IDLES: Joy As An Act Of Resistance

No final da década de 70 o punk dizia-nos que não havia futuro; 40 anos depois o punk é outra coisa: uma forma de resistência ao fascismo, à xenofobia, ao machismo e homofobia – pelo menos nas canções dos IDLES. Toda esta moral poderia ser aborrecida quando vertida para arte (que por norma não se dá bem com a pedagogia), acontece que a moral, nos IDLES, está cheia de raiva – raiva contra quem abusa, quem pisa os desafortunados. Se Joy As An Act Of Resistance resulta (e ao vivo transforma-se numa das maiores descargas de adrenalina a que já assistimos) é porque essa moral é cantada sob a forma de histórias emocionais e pejadas de violência, muito graças à espantosa voz de Joe Talbot – e o resto são guitarras como rajadas de metralhadoras impiedosas.

2019

Weyes Blood: Titanic Rising

Há semelhanças entre as movimentações de Natalie Mering e de Angel Olsen: ambas começaram por fazer folk com algo de medieval, ambas mandaram às malvas o som antigo ao terceiro disco. Mas Mering só explodiu definitivamente ao quarto, este espantoso Titanic Rising, tratado sobre a angústia millenial em cinemascope: uma escrita pop clássica com o tipo de ambição musical e de arranjos que já não ouvíamos desde os anos 70 e meia dúzia de canções de eleição (“Movies”, “Everyday”, etc).

Julia Jacklin: Crushing

A era #MeToo encontrou o disco que simboliza as suas apreensões: Crushing é um disco de crescimento, de chegada à idade adulta, mas é antes de mais um disco feminino, no sentido em que se preocupa com as matérias silenciosas da vida das mulheres, aquilo que as assusta e por norma elas escondem (como o que um ex-namorado poderá fazer com fotografias comprometedoras). Mas Crushing é também simbólico da tomada das guitarras pelas mulheres nos últimos anos – o indie-rock, anteriormente uma área apenas de homens (e brancos), pertence hoje às raparigas, que resgataram a força do ruído como uma espécie de empowerment.
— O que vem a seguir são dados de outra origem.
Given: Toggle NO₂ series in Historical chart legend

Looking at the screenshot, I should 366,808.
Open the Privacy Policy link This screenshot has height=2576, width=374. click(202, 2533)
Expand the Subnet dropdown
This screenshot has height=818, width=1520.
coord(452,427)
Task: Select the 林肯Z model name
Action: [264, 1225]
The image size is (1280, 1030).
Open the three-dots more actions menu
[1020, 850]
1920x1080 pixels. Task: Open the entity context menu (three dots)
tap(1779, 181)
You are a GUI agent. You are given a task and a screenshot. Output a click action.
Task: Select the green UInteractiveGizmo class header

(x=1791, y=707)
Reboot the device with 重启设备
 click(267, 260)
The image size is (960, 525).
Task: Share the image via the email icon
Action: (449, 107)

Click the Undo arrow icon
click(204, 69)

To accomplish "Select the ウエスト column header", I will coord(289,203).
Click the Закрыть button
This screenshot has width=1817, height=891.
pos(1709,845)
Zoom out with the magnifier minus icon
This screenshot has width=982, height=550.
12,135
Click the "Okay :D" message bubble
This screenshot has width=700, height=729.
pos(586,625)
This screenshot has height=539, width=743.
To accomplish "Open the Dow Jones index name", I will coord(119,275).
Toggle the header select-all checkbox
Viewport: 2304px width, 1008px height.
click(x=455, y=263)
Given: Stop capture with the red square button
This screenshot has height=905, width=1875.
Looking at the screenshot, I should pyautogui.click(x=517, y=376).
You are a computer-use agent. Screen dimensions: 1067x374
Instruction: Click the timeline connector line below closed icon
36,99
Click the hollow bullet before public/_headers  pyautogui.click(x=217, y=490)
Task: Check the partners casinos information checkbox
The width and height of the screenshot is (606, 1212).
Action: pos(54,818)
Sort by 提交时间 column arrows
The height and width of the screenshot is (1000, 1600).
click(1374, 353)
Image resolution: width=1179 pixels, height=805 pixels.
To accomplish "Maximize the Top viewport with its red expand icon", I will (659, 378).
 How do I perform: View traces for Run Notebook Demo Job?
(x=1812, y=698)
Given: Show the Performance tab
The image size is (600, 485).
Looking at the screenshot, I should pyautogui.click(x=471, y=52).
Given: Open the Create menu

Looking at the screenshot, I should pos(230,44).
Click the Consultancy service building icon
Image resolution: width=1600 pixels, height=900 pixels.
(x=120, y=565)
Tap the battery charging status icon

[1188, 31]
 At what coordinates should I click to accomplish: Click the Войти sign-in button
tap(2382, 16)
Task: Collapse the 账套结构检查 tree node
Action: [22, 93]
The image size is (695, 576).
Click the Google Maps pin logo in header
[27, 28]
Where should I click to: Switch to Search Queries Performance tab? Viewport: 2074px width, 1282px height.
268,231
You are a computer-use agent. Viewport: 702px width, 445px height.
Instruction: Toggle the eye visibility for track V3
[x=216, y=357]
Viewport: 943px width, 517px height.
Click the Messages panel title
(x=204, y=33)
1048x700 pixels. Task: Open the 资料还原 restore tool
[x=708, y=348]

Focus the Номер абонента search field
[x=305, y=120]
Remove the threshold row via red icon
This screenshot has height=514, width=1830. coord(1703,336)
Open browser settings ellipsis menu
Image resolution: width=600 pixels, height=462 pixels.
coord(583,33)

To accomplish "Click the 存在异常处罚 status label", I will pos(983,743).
Purple Mountains: Purple Mountains

Homem cultíssimo, fascinado com as mitologias da música popular, David Berman deixou uma juventude regada a Cure e indie-rock para se tornar, a bordo dos maravilhosos e subvalorizados Silver Jews, numa espécie de alt-cowboy, o rei desconhecido da country cósmica, o maior produtor de one-liners existenciais da história da música popular. Uma década depois do fim dos Jews, Berman regressou com uma banda nova, os Purple Mountains, encontrando um novo som, algures entre a country e a soul, de pendor psicadélico e cósmico, mais negro e explícito que nunca. O seu suicídio, pouco após a saída do disco, encarregar-se-á de colocar este mestre da solidão no panteão dos eternos.